> From: Joanna Rutkowska [mailto:joanna@xxxxxxxxxxxxxxxxxxxxxx]
> Subject: Re: Q about System-wide Memory Management Strategies
> On 08/03/10 01:57, Dan Magenheimer wrote:
> > Hi Joanna --
> > The slides you refer to are over two years old, and there's
> > been a lot of progress in this area since then. I suggest
> > you google for "Transcendent Memory" and especially
> > my presentation at the most recent Xen Summit North America
> > and/or http://oss.oracle.com/projects/tmem
> Thanks Dan. I've been aware of tmem, but I've been skeptical about it
> for two reasons: it's complex, and seems rather unportable to other
> OSes, specifically Windows, which is a concern for us, as we plan to
> support Windows AppVMs in the future in Qubes.
Thanks for the comments and review. It's definitely complex.
If it were easy, the problem would have been solved long ago. :-)
> (Hhm, is it really unportable? Perhaps one could create
> pseudo-filesystem driver that would behave like precache, and a
> pseudo-disk driver that would behave like preswap?)

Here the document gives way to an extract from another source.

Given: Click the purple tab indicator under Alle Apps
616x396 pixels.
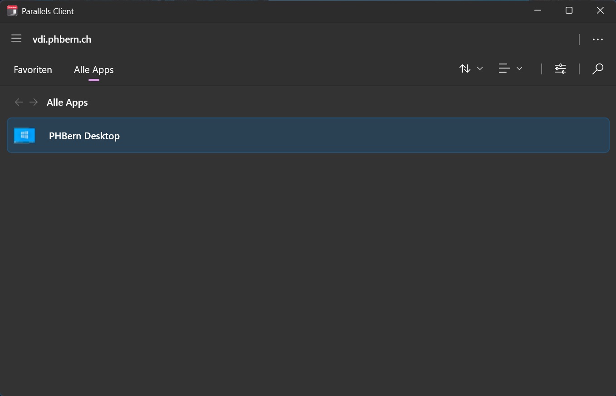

I know nothing about Windows drivers. I think tmem could
definitely be implemented on Windows, with source code changes
("enlightenments"). It could probably be implemented in drivers
but would likely lose a lot of its value and take a performance
> From reading the papers on tmem (the hogs were really cute :), I
> understand now that the single most important advantage of using tmem
> vs. just-ballooning is: no memory inertia for needy VMs, correct? I'm
> tempted to think that this might not be such a big deal for the
> Qubes-specific types of workload -- after all, if some apps starts
> slowing down, the user will temporarily stop "operating" them, and let
> the system recover within a few seconds, when the balloon will return
> some more memory. Or am I wrong here, and the recovery is not so easy
> in practice?
If you have a perfect "directed ballooning" daemon in dom0 that
can correctly predict the future, moving memory that won't be
needed (in the future) by guest A to guest B (that does need
it real soon now), neither self-ballooning nor tmem is necessary.
Sadly, crystal balls are hard to come by, even for one single
guest. And when you are dealing with multiple dynamically-changing
guests, you quickly get to a bin-packing problem (which I am
pretty sure is NP-complete).
One partial solution is to "pad" the amount of memory given
to each guest, but then you are trying to predict how much
padding is needed... also unguessable.
My 2008 solution was to "aggressively" take memory away from each
guest to approach a knowable per-guest target (which can be done
from dom0 via xenstore or in the guest itself). But this
sometimes/frequently causes the same problems as just giving
each guest less memory to start with, including both performance
issues like lots of paging and swapping, but also bad things like
OOMs and swapstorms.
IMHO, this is sometimes "not so easy to recover from in practice".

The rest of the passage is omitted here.